The new program, called AMC Stubs A-List, has some clear disadvantages compared to MoviePass. AMC's monthly fee is nearly twice as high and it's good for less than half the amount of movie tickets. And while AMC Stubs A-List only works at AMC locations, MoviePass can be used at pretty much any movie theater that accepts Mastercard.

But once you look at the fine print of both deals, AMC's selling points start to emerge. A subscription through AMC gets you access to films shown in 3D, IMAX, Dolby Cinema, and RealD—none of which are covered by MoviePass. And unlike MoviePass subscribers, people with AMC can watch multiple movies in a single day, watch the same movie more than once, and book tickets in advance online. (That means actually getting to see a big movie on opening weekend before it's been spoiled for you).
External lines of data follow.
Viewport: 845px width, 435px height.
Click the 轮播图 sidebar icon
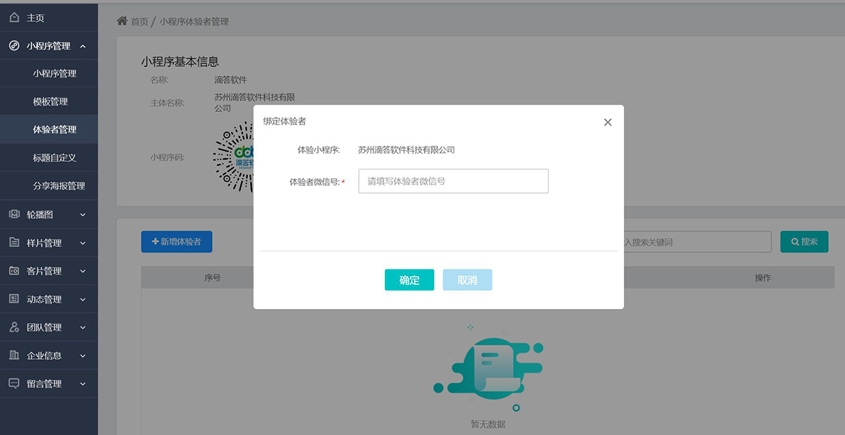[14, 215]
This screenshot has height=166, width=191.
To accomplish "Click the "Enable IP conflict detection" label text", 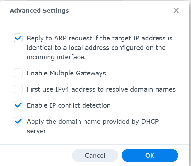I will point(69,105).
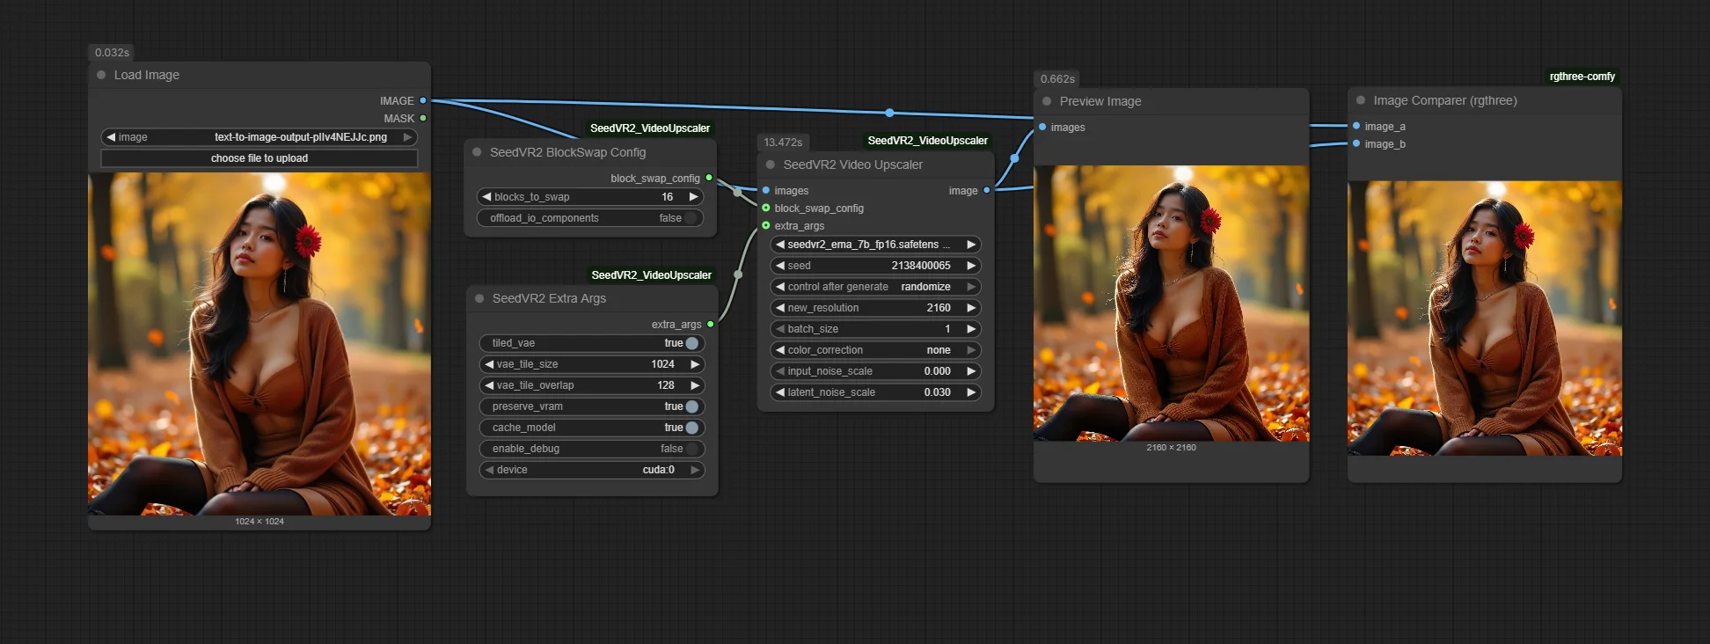Click the rgthree-comfy badge label

click(1582, 77)
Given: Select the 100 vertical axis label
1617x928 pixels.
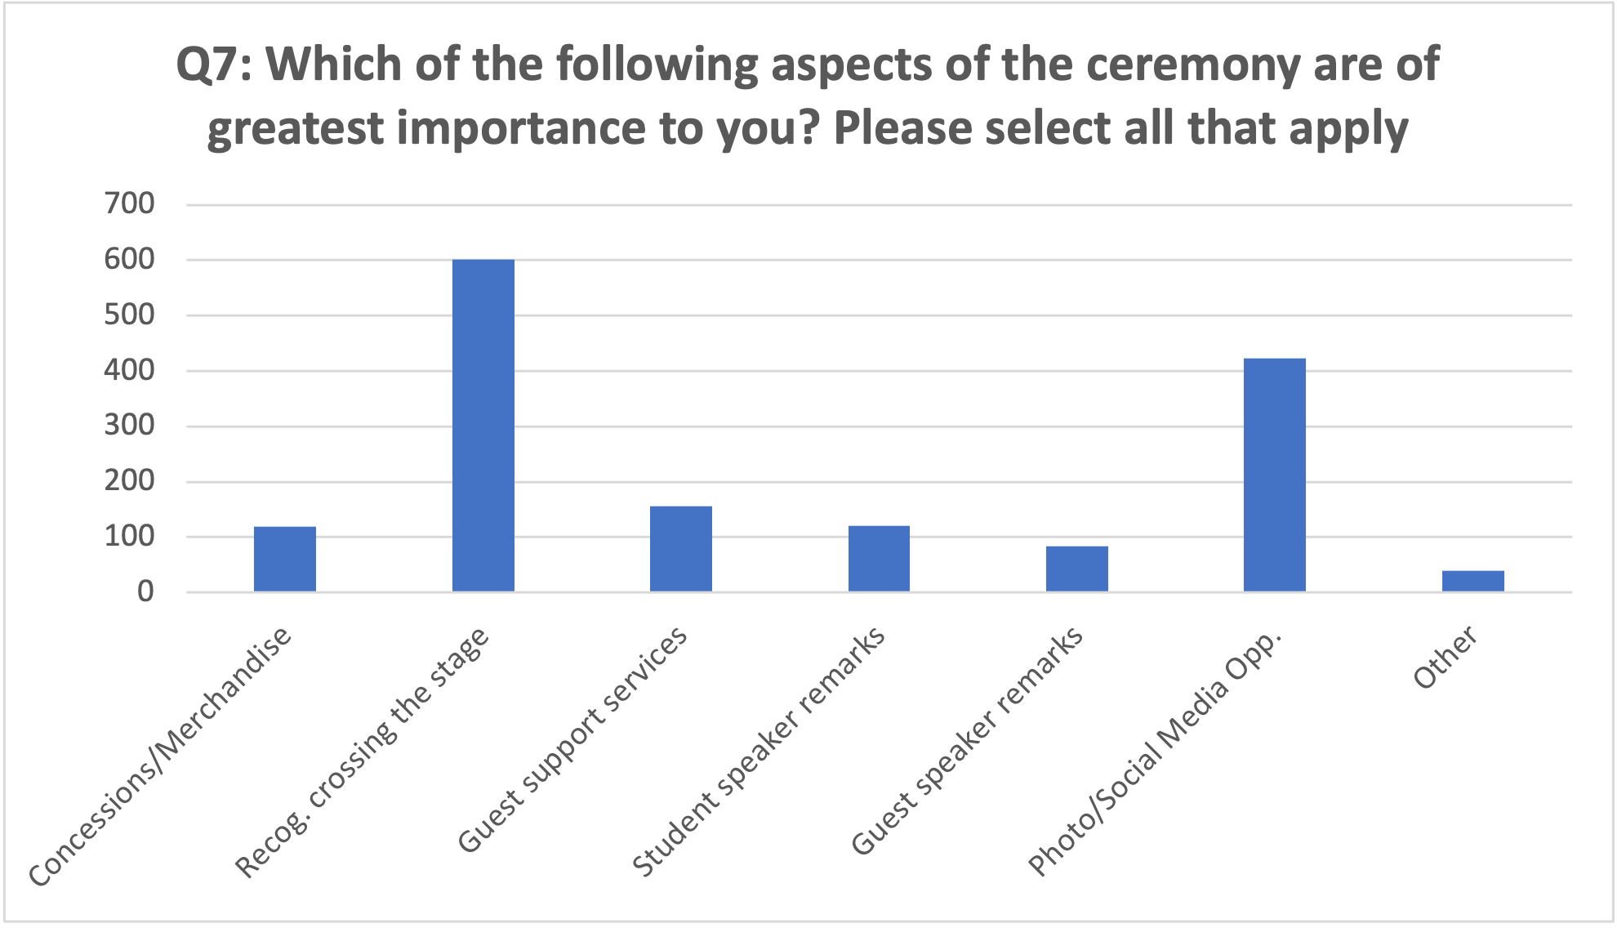Looking at the screenshot, I should [x=129, y=536].
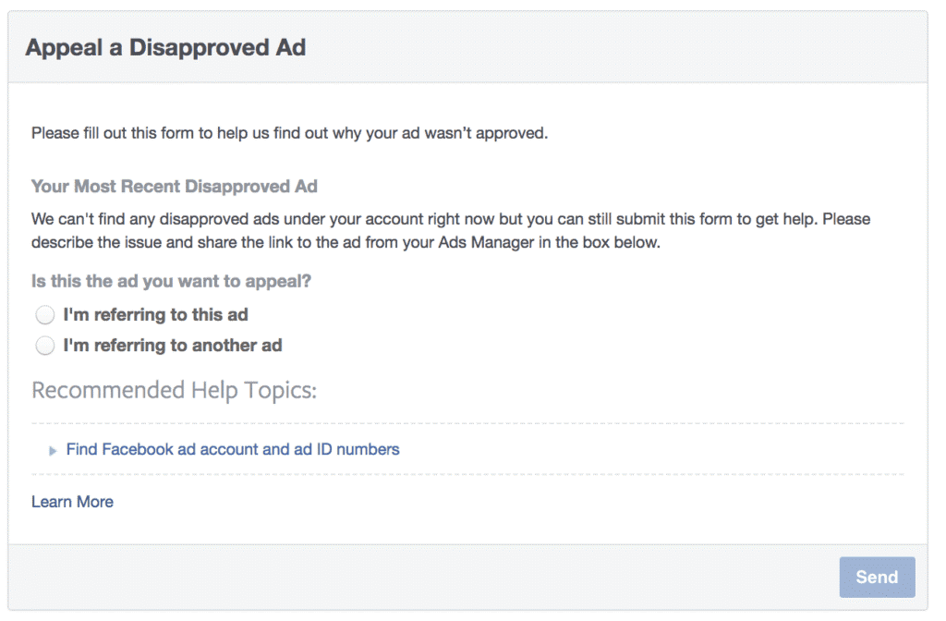The image size is (946, 621).
Task: Click the gray footer bar left of Send
Action: [x=416, y=577]
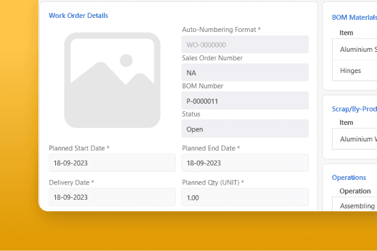377x251 pixels.
Task: Click the Item column header in BOM Materials
Action: click(346, 33)
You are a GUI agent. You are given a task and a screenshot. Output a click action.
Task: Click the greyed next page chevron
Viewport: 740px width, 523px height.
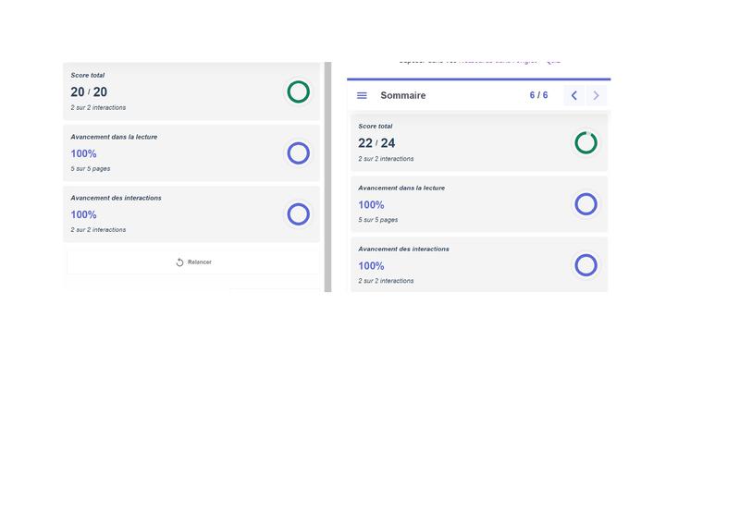pyautogui.click(x=597, y=96)
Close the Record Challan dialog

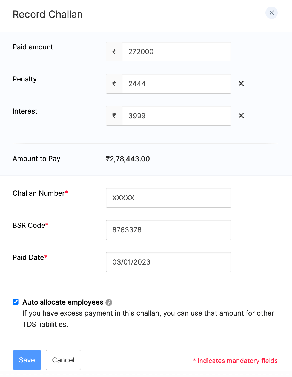coord(271,13)
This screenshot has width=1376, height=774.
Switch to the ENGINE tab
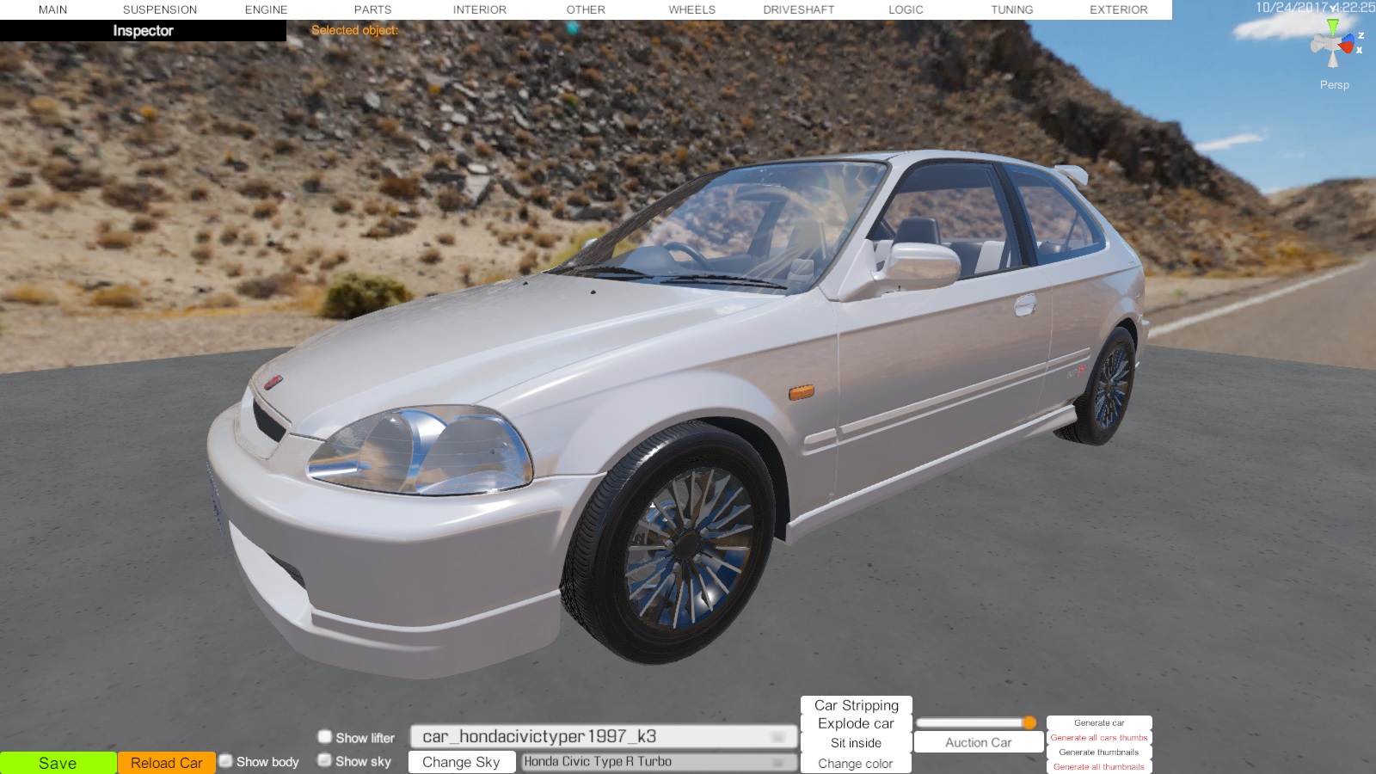click(x=266, y=9)
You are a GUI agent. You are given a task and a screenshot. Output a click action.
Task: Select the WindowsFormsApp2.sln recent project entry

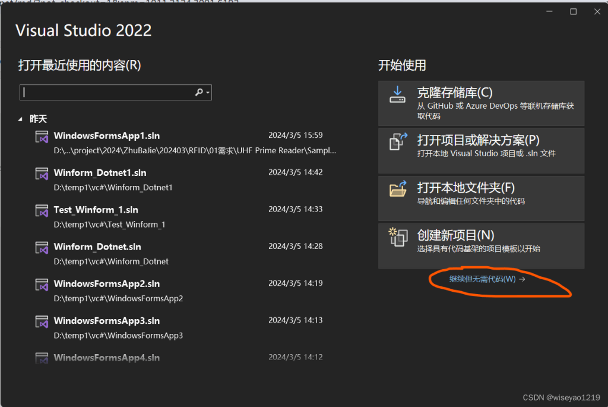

There's another reason MoviePass users may have to jump ship: Its critics say its business model is unsustainable. For every movie ticket that's purchased with MoviePass, the company has to pay the full price. That means MoviePass actually loses money as more people sign up.

This has led some people to speculate the service is on its way to collapse, but MoviePass insists it has a strategy to stay afloat. Instead of relying on money from subscriptions, it wants to use the consumer data it has collected from its millions of customers to turn a profit. It's also investing in movies through its MoviePass Ventures arm (the company helped fund the new movie Gotti, which is currently making headlines for its zero percent Rotten Tomatoes rating). But if those plans aren't enough to quiet the hesitations you have about the company, you'll have the chance to make the switch to AMC on June 26.